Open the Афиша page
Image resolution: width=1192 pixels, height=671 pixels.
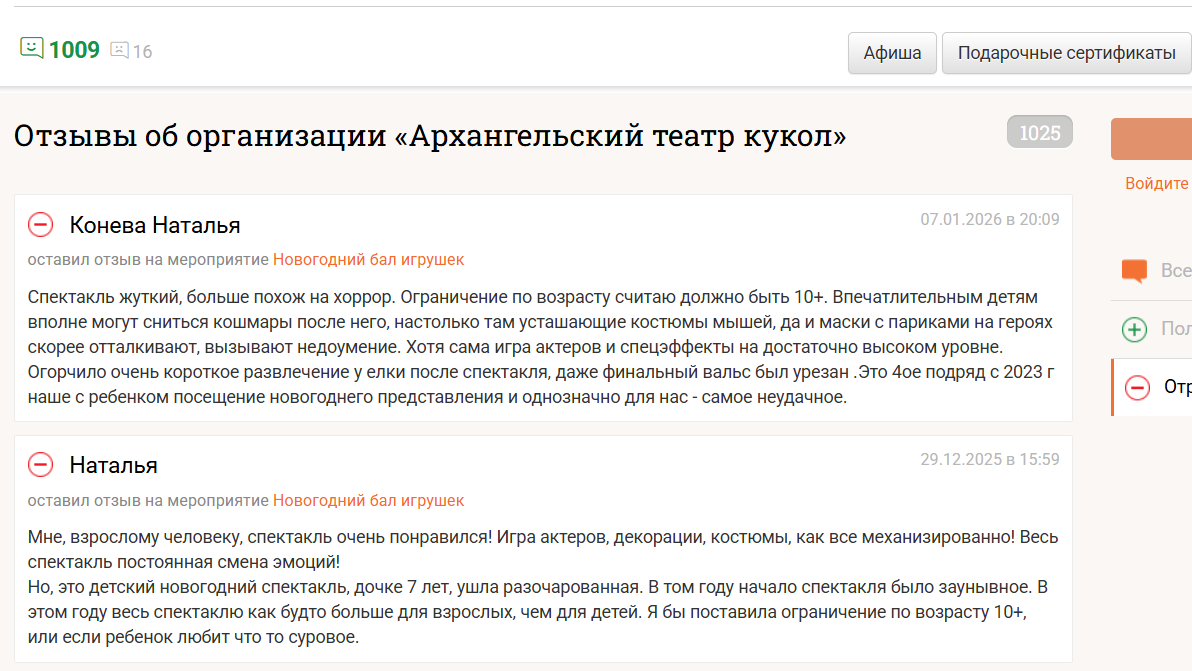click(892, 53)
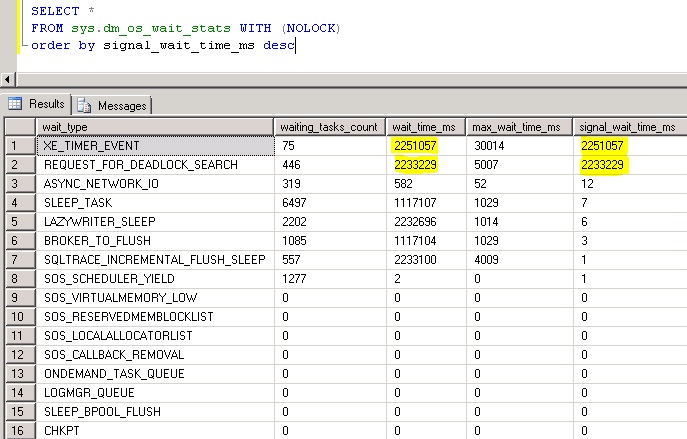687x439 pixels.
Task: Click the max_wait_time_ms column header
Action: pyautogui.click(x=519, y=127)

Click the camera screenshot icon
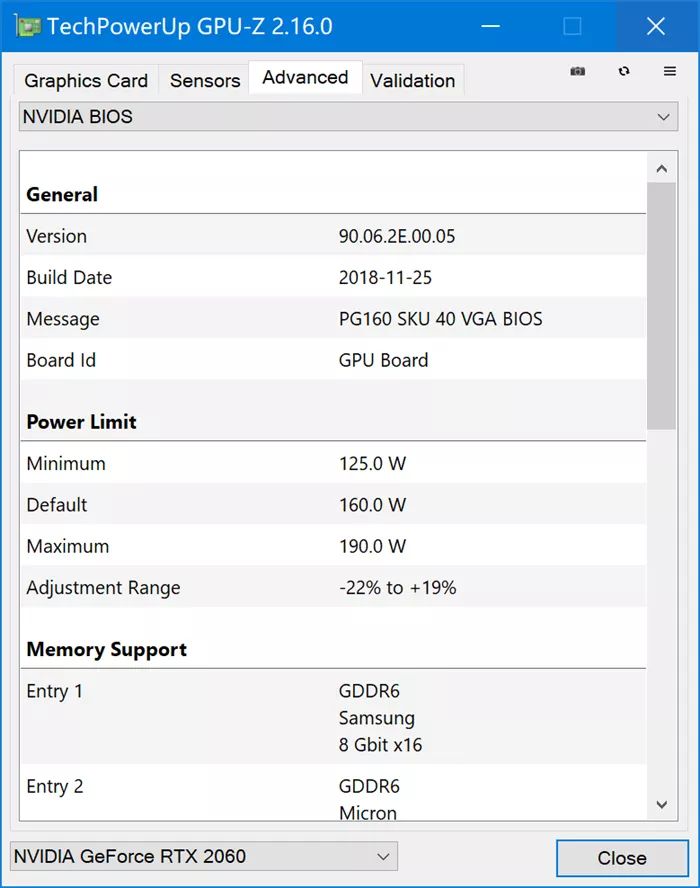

-- -- --

▸ **Assigned task**
Write out the data word for word, with every picture dropped.

▸ **Response below**
Open the Афиша page
Image resolution: width=1192 pixels, height=671 pixels.
click(892, 53)
687x439 pixels.
Task: Click the max_wait_time_ms column header
Action: pyautogui.click(x=519, y=127)

Click the camera screenshot icon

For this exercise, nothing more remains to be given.